Data to use
* * *

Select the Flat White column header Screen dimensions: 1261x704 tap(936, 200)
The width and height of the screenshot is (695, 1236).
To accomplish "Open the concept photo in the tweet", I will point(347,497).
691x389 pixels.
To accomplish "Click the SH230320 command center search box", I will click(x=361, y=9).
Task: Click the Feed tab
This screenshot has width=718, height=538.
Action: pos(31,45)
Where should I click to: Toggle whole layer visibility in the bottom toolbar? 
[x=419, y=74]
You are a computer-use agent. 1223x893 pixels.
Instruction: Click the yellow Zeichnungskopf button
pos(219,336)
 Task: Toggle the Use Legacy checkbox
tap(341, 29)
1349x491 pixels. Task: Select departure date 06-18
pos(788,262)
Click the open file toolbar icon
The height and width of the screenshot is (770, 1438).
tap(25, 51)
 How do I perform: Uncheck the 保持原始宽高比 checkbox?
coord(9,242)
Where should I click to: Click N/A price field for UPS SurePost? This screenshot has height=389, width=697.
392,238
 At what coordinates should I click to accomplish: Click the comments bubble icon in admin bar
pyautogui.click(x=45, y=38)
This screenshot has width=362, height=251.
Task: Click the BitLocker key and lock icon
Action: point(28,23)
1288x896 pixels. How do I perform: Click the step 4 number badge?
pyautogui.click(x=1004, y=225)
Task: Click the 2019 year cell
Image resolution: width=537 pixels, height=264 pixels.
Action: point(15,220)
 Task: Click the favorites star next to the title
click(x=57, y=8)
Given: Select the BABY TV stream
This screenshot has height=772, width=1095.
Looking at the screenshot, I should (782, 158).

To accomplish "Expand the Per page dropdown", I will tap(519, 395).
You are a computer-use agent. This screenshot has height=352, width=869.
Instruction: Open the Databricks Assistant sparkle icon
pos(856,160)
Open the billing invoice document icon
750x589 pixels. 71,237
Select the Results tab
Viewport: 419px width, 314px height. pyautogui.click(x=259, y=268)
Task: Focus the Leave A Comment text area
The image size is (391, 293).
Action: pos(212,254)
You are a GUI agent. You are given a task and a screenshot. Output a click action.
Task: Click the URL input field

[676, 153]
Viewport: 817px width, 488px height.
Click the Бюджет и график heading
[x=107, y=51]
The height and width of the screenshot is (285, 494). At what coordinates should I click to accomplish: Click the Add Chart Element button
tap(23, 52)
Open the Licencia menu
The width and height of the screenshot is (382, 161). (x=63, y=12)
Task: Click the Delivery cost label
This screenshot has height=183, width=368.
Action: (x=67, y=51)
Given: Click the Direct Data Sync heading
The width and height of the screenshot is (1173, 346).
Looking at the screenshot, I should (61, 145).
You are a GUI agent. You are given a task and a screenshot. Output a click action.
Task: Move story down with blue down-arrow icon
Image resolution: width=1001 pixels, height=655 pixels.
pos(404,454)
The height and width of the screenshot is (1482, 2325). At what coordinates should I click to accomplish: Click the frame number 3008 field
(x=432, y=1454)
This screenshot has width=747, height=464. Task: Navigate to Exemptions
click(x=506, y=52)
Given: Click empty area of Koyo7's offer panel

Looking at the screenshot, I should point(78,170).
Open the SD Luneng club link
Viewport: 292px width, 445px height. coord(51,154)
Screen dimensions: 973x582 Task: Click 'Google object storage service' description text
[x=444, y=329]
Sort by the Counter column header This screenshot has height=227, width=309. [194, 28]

* * *

What needs to be done
Please return the lines of the listing exactly as they appear, from the line containing "Open the billing invoice document icon" through the line containing "pos(404,454)", both included.

Answer to the task
Open the billing invoice document icon
750x589 pixels. 71,237
Select the Results tab
Viewport: 419px width, 314px height. pyautogui.click(x=259, y=268)
Task: Focus the Leave A Comment text area
The image size is (391, 293).
Action: pos(212,254)
You are a GUI agent. You are given a task and a screenshot. Output a click action.
Task: Click the URL input field

[676, 153]
Viewport: 817px width, 488px height.
Click the Бюджет и график heading
[x=107, y=51]
The height and width of the screenshot is (285, 494). At what coordinates should I click to accomplish: Click the Add Chart Element button
tap(23, 52)
Open the Licencia menu
The width and height of the screenshot is (382, 161). (x=63, y=12)
Task: Click the Delivery cost label
This screenshot has height=183, width=368.
Action: (x=67, y=51)
Given: Click the Direct Data Sync heading
The width and height of the screenshot is (1173, 346).
Looking at the screenshot, I should (61, 145).
You are a GUI agent. You are given a task and a screenshot. Output a click action.
Task: Move story down with blue down-arrow icon
Image resolution: width=1001 pixels, height=655 pixels.
pos(404,454)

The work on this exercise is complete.